Come succede che si arriva all’impotenza?
Il meccanismo della vasodilatazione può incepparsi anche solo con la previsione o con l’inizio del rapporto sessuale, se questo comporta un’attivazione emotiva intensa (di paura, di ansia, di rabbia, di disgusto, ecc.), e comunque tale da suscitare una reazione di allarme. La reazione di allarme è sostenuta dall’attivazione del sistema nervoso simpatico, il quale inibisce il prevalere del sistema nervoso parasimpatico necessario alla vasodilatazione genitale e quindi all’erezione nel maschio. Nell’uomo l’attivazione emotiva di fronte ad uno stimolo non può andare disgiunta dalla valutazione cognitiva dello stimolo stesso. La possibilità del rapporto è vissuta come un evento pericoloso, che suscita una reazione emotiva di allarme che impedisce la possibilità stessa del rapporto. Una volta verificatosi il primo insuccesso è la previsione stessa di un possibile fallimento a provocare emozioni di paura, rabbia o colpa e dunque attivare ulteriormente il simpatico.

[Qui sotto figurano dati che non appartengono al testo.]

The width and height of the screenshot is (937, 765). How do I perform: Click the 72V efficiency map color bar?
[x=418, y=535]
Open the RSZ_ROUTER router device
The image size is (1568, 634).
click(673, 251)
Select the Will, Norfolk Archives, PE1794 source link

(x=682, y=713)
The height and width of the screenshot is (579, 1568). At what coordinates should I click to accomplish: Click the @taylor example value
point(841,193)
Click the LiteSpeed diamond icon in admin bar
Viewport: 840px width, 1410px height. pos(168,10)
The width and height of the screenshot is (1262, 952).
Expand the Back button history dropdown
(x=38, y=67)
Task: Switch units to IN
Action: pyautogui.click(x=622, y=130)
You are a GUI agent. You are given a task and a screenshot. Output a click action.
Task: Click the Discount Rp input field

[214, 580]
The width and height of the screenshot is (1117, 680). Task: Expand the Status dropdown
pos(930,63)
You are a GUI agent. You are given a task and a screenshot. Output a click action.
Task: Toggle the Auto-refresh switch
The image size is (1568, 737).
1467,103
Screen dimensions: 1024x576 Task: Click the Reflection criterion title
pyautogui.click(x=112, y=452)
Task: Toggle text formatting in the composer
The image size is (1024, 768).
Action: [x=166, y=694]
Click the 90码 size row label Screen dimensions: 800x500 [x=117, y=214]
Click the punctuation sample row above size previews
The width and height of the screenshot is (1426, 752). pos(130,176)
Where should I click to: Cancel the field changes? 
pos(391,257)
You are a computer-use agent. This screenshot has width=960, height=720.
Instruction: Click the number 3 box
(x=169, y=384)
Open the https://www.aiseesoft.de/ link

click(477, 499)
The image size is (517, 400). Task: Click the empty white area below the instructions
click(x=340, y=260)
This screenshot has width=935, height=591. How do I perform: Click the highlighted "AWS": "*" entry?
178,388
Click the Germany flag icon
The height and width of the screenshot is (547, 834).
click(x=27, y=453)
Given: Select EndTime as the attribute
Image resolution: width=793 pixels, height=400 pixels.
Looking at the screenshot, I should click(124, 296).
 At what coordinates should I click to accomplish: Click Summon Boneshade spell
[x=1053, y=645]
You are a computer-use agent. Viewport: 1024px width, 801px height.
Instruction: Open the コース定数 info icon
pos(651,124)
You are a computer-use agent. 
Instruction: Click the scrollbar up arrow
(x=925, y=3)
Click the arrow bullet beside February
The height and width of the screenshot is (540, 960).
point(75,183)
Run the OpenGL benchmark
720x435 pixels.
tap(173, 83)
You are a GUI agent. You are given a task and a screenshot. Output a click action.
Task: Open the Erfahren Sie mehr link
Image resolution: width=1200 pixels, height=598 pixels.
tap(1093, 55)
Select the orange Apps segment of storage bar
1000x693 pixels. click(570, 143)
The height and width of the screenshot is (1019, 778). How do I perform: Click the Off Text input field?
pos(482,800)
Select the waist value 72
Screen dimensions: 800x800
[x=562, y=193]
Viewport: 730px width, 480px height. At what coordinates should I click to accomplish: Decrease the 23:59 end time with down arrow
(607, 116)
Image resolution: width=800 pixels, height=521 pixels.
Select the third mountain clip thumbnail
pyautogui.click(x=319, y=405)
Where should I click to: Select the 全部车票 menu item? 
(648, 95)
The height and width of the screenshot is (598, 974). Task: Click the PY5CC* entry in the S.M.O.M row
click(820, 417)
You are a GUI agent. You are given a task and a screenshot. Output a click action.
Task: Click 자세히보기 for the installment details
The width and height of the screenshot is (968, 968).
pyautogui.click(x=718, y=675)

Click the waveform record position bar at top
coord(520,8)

Il circolo vizioso di automantenimento ripercorre la stessa strada patogenetica e rafforza il disturbo: non è più la possibilità di un imminente rapporto, ma piuttosto la constatazione del fallimento ad essere costruita come un evento pericoloso e a suscitare ulteriore ansia, rabbia o senso di colpa.
La terapia, pur perseguendo l’obiettivo generale della diminuzione delle emozioni disturbanti, sarà di volta in volta diversa a seconda che si tratti di rabbia, di paura, di disgusto, di colpa, ecc.
La terapia mansionale integrata, che è una terapia breve (dura 4-8 mesi), a cadenza settimanale, strategica, esplicitamente direttiva è quella d’elezione (in base alle evidenze scientifiche sugli esiti) per risolvere l’impotenza.
Durante il percorso della terapia mansionale integrata:
- viene ricostruito il problema con il paziente, quali emozioni sono alla base del momento patogenetico e del suo circolo di automantenimento;
- vengono prescritte graduali esperienze concrete (es. all’inizio la prescrizione sarà l’astensione dai rapporti sessuali, per togliere l’obbligo della dimostrazione della virilità, poi vengono prescritti gli esercizi di autosservazione, la masturbazione inizialmente non in presenza della donna, la focalizzazione sensoriale 1,2,3,4, il coito in esigente, ecc) e proposte ristrutturazioni cognitive che modifichino il suo circolo di automantenimento;
- infine vengono criticate e modificate quelle convinzioni che producono l’emozione disturbante al momento dell’imminenza del rapporto e che si fondano sulla storia di apprendimento e di attaccamento del soggetto.
Questo è l’aspetto più squisitamente psicoterapico di tutto il lavoro.